Le compositeur a, semble-t-il, décrit un rêve où dans une brume lointaine, il croit la voir encore pleurer sur son violoncelle. Oui, elle le supplie, jure qu'elle mourra, s'il la quitte. Elle se jettera du haut du pont de l'Artois, sous le regard médusé des passants qui, bien sûr, ne feront pas un geste...

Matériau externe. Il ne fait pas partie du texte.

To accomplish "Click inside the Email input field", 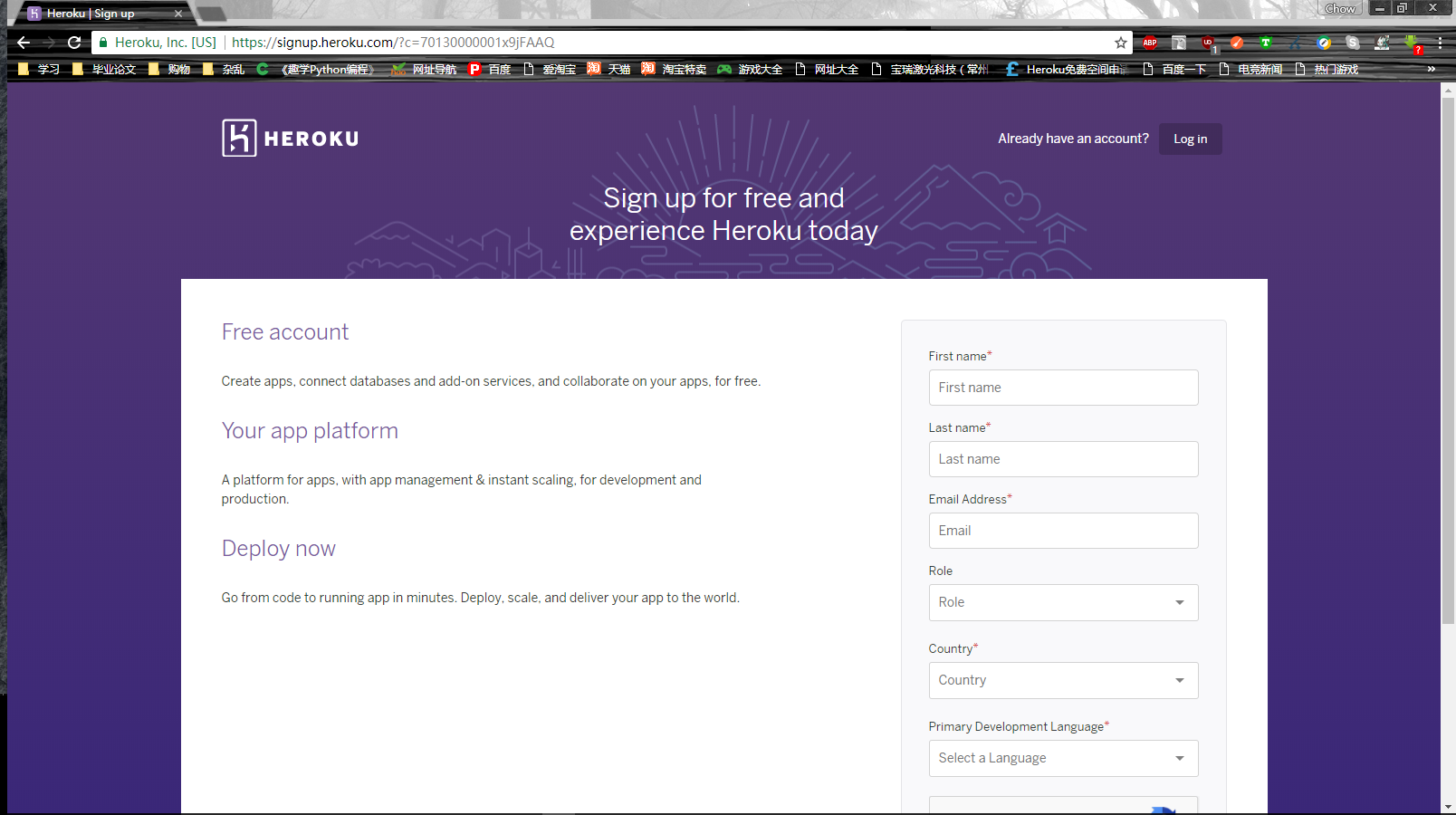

Gros chagrin, ma pauvre Jacqueline ! Mais au fond, qui pleures-tu ? Ce Jacques qui a comme ensorcelé sa partition, au point que tu te sens vaincue à chaque nouvelle tentative, quand il s’agit de dompter seule ce tourbillon de notes larmoyantes qui, à peine retombées dans un perfide silence, rejaillissent dans une souffrance sans remède ? Ou bien, est-ce la voix grinçante de ce directeur irascible t’interrompant pour t’humilier devant tous :
“Votre jeu, chère enfant, n’est pas à la hauteur de l’œuvre de Jacques ! Savez-vous au moins ce que signifie son nom ? Traduit en français, Offenbach, ça donnerait Ruisseau Ouvert. Sans trahir son intention, je vois des notes qui ruissellent de sa partition. Et c’est précisément ce que je n’entends pas dans votre jeu laborieux.”
Pleure, belle violoncelliste, tes larmes coulent en rythme, tandis que, sans répit, tu reprends, l'archet besognant les longues cordes, allant, venant, brutal et caressant tour à tour. Mais quelque part, caché dans la fosse de l’orchestre parmi les autres musiciens, il voudrait te crier ce qu’il ressent pour toi depuis la toute première fois que tu es apparue dans la lumière des projecteurs.
De nuit, l’ample tissus de ta robe apparaît plus rouge encore, à la lueur des lampadaires qui éclairent ta marche hésitante vers l’eau noire. Mais quelle est cette mélodie joyeuse qui retentit tout près ? A croiser des couples heureux qui s'enlacent sur le pont, tu imagines retrouver un élan de courage, suffisamment fort pour te détourner de ton funeste projet. Te jetteras-tu, laissant les eaux sombres t'engloutir dans la lumière crue de la pleine lune ?
Et si juste à cet instant, plongeait à ton secours celui qui t’aime en secret ? Pourrais-tu alors, à peine ton souffle retrouvé, reconnaître ce véritable amour ?
Jacques, lui, rigole sur les signes qui maculent sa portée, certain qu'ils créeront maintes illusions : la violoncelliste au cœur brisé, le malheur des amours sans lendemain, le rêve flou d'un compositeur endormi, le drame qui se joue à l'écart des gens heureux, le héros qui risque sa vie, l’amour enfin ressuscité.
Et, un sourire aux lèvres, d'ajouter in extremis quelques notes aux arrangements de l'orchestre pour souligner le drame et sa résolution, tant et si bien que les larmes jailliront enfin des yeux de cette foule sentimentale.
Le violon scelle l'accord parfait du final, qu'on dirait tiré d'une légende ordinaire : elle l'aime, il la rejette, faisant couler les larmes de la pauvre Jacqueline qui se consolera dans les bras de son sauveur, trempés mais heureux. L’amour triomphe toujours.